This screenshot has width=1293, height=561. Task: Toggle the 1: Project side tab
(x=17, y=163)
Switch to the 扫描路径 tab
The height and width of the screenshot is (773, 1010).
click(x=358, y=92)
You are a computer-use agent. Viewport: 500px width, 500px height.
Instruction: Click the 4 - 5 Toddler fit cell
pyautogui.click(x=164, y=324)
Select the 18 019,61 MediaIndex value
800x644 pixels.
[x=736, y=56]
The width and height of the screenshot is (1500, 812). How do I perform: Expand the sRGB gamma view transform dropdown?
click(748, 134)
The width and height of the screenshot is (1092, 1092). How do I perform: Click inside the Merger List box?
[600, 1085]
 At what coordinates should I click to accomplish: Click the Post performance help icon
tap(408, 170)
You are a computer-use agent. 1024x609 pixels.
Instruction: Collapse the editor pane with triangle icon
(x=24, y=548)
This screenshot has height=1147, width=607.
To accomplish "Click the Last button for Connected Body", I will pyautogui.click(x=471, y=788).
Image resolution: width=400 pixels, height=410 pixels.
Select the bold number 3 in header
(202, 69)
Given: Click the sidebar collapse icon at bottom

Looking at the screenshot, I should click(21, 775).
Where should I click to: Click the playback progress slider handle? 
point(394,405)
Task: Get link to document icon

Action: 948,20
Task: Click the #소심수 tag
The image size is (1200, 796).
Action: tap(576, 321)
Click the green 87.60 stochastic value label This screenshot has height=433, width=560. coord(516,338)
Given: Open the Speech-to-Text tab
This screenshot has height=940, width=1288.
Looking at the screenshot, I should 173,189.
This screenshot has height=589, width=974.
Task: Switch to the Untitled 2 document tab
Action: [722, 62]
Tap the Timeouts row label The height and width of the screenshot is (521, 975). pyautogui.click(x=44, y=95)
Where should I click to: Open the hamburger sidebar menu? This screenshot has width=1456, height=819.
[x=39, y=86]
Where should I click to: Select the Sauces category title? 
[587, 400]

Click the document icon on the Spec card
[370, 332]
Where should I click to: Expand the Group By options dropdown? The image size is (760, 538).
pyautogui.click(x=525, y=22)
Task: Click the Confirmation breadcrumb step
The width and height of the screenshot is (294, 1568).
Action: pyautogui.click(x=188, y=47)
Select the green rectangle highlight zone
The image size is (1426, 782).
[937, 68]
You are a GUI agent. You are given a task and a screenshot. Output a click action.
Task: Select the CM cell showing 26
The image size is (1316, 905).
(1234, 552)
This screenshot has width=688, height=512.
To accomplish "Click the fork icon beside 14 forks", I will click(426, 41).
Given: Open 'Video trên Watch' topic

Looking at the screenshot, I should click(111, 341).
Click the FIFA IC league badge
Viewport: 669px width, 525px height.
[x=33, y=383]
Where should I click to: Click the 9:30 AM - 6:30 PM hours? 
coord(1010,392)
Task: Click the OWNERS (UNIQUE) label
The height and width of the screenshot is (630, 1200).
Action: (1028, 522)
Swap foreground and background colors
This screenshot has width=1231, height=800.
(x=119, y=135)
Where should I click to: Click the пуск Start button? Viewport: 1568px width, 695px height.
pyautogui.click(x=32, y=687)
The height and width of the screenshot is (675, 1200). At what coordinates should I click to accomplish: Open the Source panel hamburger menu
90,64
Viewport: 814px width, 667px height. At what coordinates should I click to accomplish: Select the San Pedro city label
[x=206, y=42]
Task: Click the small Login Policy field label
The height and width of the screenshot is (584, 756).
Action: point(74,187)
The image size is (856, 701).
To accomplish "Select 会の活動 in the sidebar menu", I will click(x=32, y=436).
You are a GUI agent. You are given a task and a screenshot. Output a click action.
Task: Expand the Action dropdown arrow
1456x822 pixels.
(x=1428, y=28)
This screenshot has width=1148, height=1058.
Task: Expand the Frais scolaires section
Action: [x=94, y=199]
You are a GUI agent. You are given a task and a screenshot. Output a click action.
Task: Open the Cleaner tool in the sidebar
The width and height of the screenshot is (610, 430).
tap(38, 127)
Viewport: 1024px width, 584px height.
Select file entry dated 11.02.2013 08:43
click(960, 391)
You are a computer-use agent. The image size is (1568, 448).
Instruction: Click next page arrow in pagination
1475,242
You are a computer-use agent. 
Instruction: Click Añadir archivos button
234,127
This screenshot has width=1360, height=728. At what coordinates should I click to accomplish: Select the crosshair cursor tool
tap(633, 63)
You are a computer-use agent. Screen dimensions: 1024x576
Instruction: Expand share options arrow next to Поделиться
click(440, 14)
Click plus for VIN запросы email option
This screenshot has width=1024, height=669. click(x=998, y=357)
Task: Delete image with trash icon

- **Action item**
The task calls for every line of the material that contains the string "green".

- **The answer**
Click the green 87.60 stochastic value label This screenshot has height=433, width=560. coord(516,338)
Select the green rectangle highlight zone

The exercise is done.